Project Summary Autism spectrum disorder is characterized by an inability to function in environments with multiple competing sound sources, such as noisy classroom. These auditory issues likely originate early in sound location processing that occurs in the brainstem. The projections that make up the auditory brainstem circuit that processes binaural (information from both ears), temporal, and intensity differences are dependent on heavily myelinated axons that convey this very precise information accurately from the cochlea to the brain. Our preliminary data shows that auditory brainstem axons are smaller in diameter and thinner in Fragile X Syndrome mice, a monogenetic form of autism. Additionally, we see a decrease in the latency of binaural waves in the auditory brainstem response (ABR), a non-invasive electrophysiological recording of this circuit, in FXS mice compared to controls. Lastly, we see increased latencies to respond to reflexive auditory behavioral stimuli in FXS mice compared to controls. These data suggest that myelination deficits may underly binaural hearing difficulties in FXS, and perhaps ASD. We propose to further characterize myelination deficits in FXS mice using anatomical, physiological, and behavioral measures of myelination (immunohistochemistry/lipid measurements, ABRs, and prepulse inhibition of the acoustic startle response) to determine the mechanisms underlying myelination issues in FXS across developmental timepoints. Additionally, we aim to determine the dependence of myelination deficits on the presence of Fragile X Mental Retardation Protein (FMRP), the protein lacking in FXS, by reintroducing FMRP through adeno-associated viruses (AAVs) expressing FMRP during development. Results from this study will determine how myelination contributes to binaural hearing processing issues in FXS and whether these deficits are rescued by re-expression of FMRP. All of the above mentioned experiments are approachable for undergraduate researchers thus funding from NIH will further broaden participation of students in biomedical research and increasing student's knowledge and ability to conduct basic research.

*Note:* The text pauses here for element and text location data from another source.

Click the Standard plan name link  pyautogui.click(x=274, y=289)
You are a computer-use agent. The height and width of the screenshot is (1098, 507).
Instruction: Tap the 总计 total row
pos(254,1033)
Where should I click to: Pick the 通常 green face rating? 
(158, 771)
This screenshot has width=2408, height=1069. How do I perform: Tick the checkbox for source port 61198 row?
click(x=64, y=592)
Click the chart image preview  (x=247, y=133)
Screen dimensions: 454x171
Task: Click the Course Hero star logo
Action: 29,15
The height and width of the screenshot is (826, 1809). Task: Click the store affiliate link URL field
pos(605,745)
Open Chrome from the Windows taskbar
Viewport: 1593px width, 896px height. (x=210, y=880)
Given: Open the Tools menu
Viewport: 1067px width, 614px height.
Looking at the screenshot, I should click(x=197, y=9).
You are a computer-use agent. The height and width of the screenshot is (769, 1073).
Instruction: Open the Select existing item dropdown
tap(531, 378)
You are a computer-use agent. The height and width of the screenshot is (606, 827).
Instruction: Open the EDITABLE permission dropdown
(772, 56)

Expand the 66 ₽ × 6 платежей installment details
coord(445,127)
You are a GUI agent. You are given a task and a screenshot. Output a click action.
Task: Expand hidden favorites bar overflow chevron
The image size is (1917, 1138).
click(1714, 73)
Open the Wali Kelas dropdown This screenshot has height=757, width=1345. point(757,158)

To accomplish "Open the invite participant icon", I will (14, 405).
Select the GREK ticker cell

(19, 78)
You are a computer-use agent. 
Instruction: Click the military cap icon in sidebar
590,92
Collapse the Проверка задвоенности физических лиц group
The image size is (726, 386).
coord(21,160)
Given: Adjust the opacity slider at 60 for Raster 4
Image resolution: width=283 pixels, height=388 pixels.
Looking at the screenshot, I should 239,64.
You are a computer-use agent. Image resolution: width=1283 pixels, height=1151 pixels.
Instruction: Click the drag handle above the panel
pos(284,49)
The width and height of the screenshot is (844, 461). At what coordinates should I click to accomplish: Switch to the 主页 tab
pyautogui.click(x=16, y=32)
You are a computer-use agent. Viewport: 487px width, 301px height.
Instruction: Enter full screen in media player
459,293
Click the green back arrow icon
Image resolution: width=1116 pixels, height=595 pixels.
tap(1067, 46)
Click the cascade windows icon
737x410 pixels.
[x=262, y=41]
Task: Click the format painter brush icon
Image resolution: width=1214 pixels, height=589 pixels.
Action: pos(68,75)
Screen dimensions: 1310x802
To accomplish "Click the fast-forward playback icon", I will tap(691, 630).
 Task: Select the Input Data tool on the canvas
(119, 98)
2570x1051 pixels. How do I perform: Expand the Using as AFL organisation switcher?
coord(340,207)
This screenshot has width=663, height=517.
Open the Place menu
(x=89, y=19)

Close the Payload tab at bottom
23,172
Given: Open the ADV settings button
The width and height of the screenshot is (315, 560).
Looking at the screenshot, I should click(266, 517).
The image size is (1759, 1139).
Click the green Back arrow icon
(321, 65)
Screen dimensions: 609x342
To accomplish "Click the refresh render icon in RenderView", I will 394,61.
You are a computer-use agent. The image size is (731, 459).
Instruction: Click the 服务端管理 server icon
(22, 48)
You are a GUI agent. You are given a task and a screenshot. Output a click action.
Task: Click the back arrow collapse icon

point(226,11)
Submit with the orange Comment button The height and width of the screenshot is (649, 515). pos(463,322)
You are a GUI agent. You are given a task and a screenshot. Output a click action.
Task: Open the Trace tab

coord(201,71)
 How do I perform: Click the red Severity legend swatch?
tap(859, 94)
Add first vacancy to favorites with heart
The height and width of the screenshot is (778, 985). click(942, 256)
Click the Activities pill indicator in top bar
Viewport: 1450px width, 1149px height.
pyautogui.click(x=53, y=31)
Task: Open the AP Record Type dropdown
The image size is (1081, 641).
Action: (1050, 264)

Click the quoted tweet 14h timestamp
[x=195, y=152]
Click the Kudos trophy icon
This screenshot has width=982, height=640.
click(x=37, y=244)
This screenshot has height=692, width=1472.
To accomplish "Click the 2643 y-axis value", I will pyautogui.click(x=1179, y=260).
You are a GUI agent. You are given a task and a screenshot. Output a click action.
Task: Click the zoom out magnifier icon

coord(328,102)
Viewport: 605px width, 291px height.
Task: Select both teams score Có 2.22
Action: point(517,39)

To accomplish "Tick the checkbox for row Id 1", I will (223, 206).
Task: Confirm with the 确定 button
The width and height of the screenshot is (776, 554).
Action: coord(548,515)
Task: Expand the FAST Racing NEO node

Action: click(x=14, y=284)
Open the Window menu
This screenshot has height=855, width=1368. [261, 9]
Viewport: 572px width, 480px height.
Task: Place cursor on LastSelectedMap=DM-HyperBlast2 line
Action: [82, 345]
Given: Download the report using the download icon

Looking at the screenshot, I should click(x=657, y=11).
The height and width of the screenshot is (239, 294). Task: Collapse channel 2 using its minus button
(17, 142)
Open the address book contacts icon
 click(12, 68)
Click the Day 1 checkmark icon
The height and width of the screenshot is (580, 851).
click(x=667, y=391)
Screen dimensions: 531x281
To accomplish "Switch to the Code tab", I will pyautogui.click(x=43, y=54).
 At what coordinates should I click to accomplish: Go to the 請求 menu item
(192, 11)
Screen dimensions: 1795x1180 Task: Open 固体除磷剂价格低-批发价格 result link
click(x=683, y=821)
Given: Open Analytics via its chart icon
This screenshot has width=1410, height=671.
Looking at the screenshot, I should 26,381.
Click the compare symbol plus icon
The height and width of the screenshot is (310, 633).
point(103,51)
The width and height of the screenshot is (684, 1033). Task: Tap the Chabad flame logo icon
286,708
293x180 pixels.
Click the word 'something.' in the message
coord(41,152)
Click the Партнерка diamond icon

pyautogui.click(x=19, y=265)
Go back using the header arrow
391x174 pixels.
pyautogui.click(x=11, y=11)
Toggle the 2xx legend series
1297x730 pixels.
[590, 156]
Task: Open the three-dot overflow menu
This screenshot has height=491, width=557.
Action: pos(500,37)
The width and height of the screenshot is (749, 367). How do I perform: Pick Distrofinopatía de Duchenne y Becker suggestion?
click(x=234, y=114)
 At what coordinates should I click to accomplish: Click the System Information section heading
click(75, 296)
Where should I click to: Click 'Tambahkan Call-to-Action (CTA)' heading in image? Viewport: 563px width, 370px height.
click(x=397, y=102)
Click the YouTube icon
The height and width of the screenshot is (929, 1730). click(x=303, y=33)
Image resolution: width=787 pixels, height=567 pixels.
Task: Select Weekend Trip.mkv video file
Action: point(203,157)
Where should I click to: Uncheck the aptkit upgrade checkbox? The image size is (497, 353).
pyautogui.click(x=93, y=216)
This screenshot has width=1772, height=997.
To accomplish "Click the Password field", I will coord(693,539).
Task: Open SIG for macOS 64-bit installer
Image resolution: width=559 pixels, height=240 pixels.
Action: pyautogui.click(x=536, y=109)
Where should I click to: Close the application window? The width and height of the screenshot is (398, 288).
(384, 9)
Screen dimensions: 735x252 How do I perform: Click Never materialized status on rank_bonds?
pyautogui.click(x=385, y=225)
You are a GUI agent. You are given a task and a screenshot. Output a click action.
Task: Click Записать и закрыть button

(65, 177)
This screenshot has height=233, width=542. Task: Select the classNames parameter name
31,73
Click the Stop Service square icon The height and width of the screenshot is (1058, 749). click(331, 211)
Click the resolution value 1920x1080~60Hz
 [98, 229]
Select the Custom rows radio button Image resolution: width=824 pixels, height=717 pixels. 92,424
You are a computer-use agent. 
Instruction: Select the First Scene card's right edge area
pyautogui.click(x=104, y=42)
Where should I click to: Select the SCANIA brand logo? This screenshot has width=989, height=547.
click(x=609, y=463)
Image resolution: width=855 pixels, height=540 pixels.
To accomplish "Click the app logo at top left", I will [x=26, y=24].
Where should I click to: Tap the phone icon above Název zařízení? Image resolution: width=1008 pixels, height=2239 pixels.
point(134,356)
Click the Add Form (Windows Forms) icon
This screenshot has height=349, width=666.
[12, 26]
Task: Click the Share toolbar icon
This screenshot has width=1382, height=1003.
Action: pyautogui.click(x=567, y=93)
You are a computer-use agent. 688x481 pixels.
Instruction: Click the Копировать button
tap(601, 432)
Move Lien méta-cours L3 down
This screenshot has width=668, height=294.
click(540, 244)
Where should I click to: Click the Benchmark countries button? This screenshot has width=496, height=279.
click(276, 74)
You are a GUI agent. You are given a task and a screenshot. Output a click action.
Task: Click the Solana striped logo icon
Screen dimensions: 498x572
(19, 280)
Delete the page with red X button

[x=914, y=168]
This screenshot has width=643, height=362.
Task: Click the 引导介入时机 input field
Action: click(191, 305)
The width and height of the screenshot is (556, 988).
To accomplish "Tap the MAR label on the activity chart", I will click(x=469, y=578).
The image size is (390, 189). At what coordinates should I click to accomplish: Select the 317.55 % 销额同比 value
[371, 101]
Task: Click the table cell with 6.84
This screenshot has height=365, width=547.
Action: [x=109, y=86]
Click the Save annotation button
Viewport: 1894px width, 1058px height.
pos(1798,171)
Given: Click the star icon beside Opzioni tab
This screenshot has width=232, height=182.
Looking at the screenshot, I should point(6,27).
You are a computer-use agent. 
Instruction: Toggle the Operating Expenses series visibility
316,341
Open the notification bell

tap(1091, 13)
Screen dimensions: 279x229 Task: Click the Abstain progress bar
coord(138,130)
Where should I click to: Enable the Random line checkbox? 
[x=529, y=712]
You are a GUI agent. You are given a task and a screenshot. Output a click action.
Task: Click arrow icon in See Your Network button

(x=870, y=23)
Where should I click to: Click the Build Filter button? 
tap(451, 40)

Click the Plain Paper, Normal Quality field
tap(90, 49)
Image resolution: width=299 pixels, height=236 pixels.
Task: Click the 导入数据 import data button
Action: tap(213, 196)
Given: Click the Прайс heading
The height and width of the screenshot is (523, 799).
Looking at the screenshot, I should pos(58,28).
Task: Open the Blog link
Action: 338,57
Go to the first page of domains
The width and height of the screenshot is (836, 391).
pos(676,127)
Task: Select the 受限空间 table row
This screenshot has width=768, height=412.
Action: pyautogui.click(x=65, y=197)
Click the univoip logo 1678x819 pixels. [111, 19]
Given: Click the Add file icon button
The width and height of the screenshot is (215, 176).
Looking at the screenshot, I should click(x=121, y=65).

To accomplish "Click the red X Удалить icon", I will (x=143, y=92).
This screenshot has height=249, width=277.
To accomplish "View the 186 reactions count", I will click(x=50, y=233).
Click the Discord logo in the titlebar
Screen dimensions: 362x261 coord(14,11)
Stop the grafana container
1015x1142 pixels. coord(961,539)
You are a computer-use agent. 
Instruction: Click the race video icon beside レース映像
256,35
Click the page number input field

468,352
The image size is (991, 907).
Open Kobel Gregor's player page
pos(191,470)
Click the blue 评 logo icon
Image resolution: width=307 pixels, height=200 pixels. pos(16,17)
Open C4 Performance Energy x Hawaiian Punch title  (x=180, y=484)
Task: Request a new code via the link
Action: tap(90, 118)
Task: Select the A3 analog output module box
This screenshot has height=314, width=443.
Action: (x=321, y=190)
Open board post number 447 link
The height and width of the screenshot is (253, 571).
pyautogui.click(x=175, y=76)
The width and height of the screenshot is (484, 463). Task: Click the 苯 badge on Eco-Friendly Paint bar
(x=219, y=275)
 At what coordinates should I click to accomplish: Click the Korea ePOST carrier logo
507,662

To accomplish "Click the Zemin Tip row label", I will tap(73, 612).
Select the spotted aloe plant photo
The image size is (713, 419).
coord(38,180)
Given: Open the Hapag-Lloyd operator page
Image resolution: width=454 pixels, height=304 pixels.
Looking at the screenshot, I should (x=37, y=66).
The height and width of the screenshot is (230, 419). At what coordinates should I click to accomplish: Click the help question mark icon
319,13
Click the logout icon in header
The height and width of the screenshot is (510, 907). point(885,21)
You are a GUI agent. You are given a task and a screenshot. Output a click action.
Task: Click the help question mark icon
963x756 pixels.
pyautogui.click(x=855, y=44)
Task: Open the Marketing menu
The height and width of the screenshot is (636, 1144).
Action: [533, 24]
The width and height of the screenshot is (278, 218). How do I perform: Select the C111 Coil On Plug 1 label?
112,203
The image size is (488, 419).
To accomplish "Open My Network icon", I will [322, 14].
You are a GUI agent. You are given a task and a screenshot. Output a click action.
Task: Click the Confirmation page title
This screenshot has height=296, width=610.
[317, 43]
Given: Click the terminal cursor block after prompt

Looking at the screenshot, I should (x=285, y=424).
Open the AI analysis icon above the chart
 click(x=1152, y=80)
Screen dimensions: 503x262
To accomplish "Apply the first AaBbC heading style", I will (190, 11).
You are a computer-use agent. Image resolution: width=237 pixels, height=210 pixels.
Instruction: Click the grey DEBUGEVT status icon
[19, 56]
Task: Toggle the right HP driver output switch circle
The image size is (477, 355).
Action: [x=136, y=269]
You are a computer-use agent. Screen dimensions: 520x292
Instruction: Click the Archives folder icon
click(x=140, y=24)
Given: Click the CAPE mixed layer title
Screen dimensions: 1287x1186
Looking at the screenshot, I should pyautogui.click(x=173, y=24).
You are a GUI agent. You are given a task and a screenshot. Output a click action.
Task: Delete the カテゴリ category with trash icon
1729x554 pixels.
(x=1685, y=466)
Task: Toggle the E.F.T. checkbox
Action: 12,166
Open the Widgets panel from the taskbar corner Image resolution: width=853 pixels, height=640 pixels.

项目摘要 自闭症谱系障碍的特征是在多种竞争性环境中无法发挥作用， 声源，如嘈杂的教室。这些听觉问题可能起源于声音定位处理的早期 发生在脑干。构成听觉脑干回路的投射， （来自双耳的信息）、时间和强度差异依赖于有大量髓鞘的轴突 将这些非常精确的信息从耳蜗准确地传递到大脑。我们的初步数据显示 在脆性X综合征小鼠中，听觉脑干轴突的直径更小，更薄，这是一种单基因遗传病。 自闭症的一种形式。此外，我们看到听觉脑干中双耳波的潜伏期减少 在FXS小鼠中，与对照相比，对该回路的非侵入性电生理记录进行了ABR反应（ABR）。 最后，我们看到FXS小鼠对反射性听觉行为刺激的反应增加， 对照这些数据表明，髓鞘形成缺陷可能是FXS双耳听力困难的基础， 也许是自闭症我们建议使用解剖学， 髓鞘形成的生理和行为测量（免疫组织化学/脂质测量，ABR，和 声惊吓反应的前脉冲抑制）以确定髓鞘形成问题的潜在机制 在不同发育时间点的FXS中。此外，我们的目标是确定髓鞘形成的依赖性， 脆性X智力迟钝蛋白（FMRP），FXS中缺乏的蛋白质， 在发育过程中通过表达FMRP的腺相关病毒（AAV）重新引入FMRP。结果 从这项研究将确定如何髓鞘有助于双耳听力处理问题，在FXS和 这些缺陷是否可以通过FMRP的重新表达来挽救。上述所有实验均为 因此，NIH的资助将进一步扩大参与， 学生在生物医学研究和提高学生的知识和能力，进行基础研究。